● What to do
Every record below is to be restated verbatim, though its images are not.

● Data supplied
※ ※ ※
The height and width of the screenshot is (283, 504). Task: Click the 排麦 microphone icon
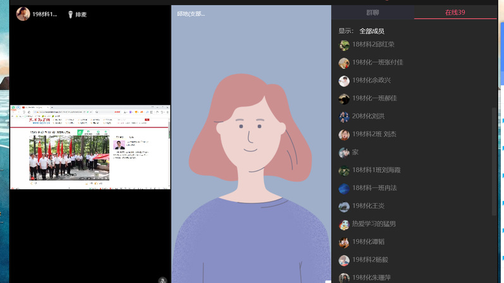[x=70, y=14]
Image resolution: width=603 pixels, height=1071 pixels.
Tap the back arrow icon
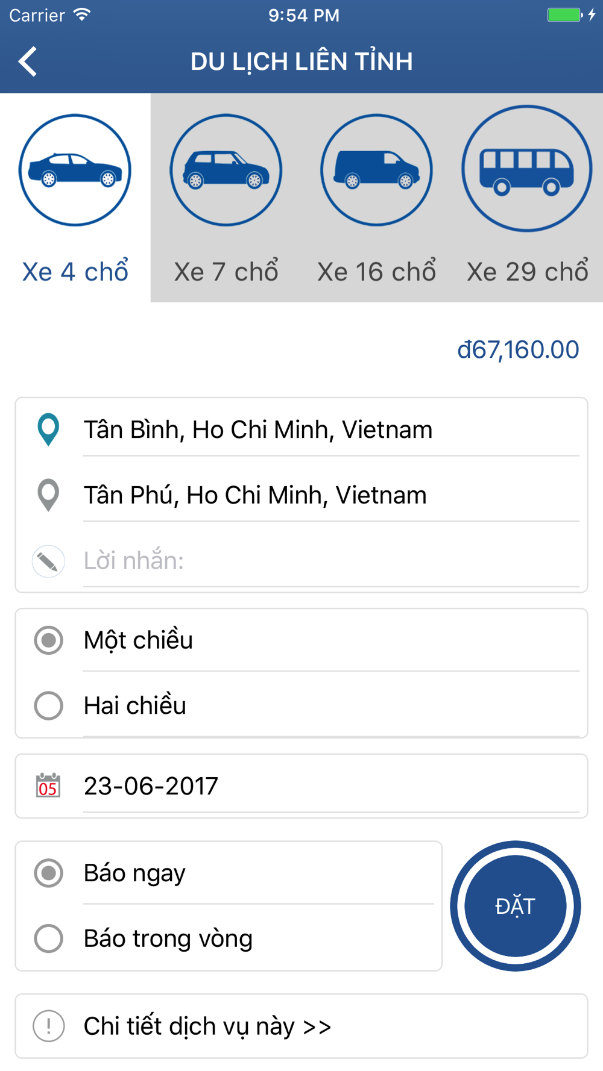pyautogui.click(x=28, y=61)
※ ※ ※
● Task result
The height and width of the screenshot is (283, 504). Task: Click the 排麦 microphone icon
[x=70, y=14]
Image resolution: width=603 pixels, height=1071 pixels.
Tap the back arrow icon
pyautogui.click(x=28, y=61)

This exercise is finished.